• [Instruction]
Reproduce the lines of every record below word for word, omitting the pictures.

BEGIN Provided information

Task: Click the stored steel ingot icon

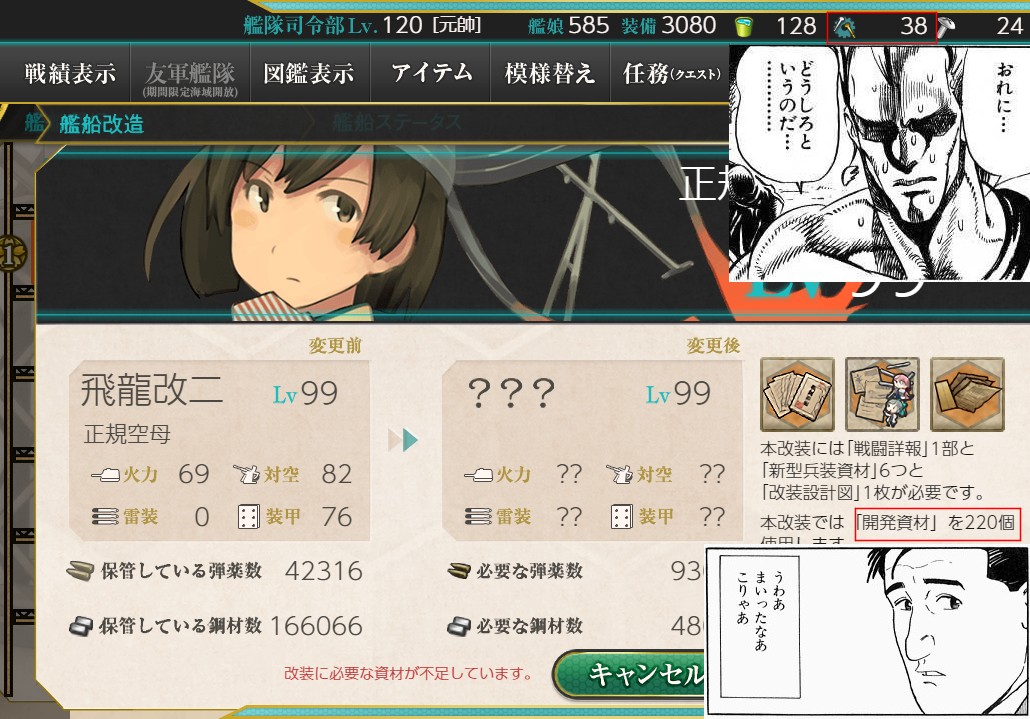Action: (81, 626)
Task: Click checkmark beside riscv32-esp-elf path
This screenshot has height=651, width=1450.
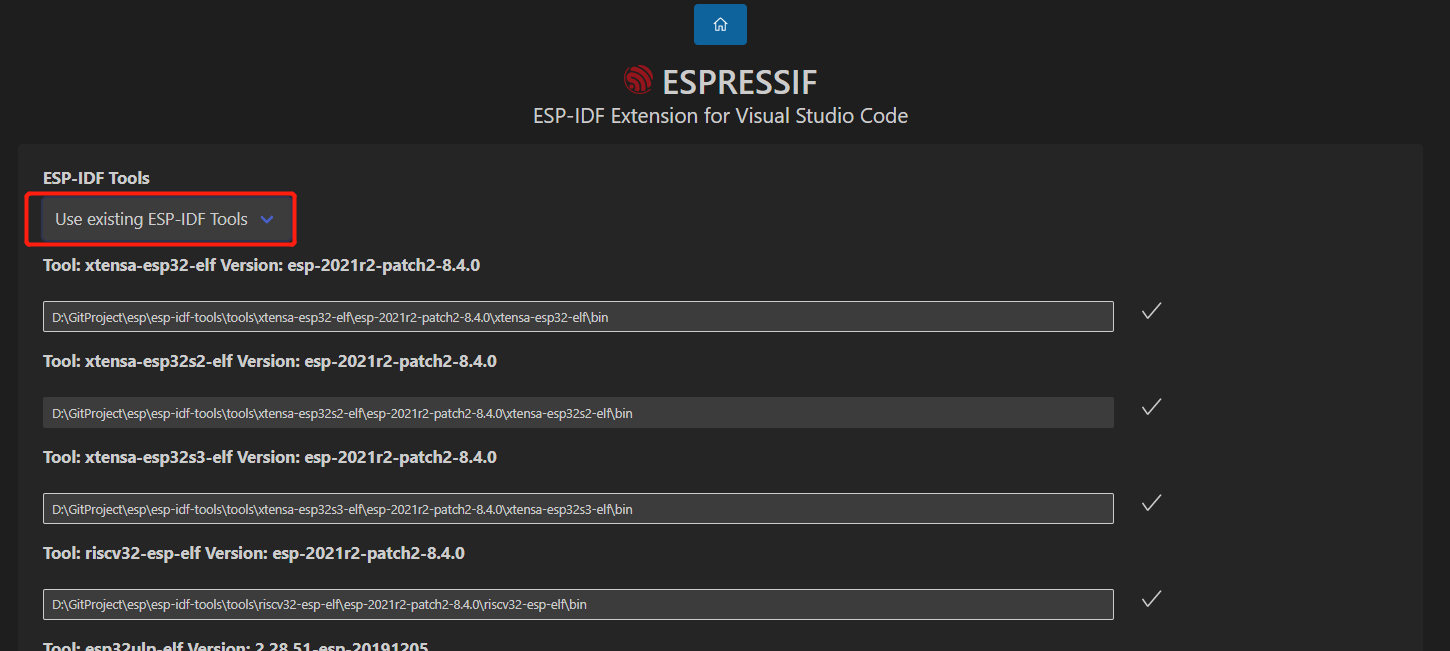Action: coord(1150,599)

END Provided information

• [Complete answer]
Task: Click the stored steel ingot icon

Action: (81, 626)
Task: Click checkmark beside riscv32-esp-elf path
This screenshot has height=651, width=1450.
Action: coord(1150,599)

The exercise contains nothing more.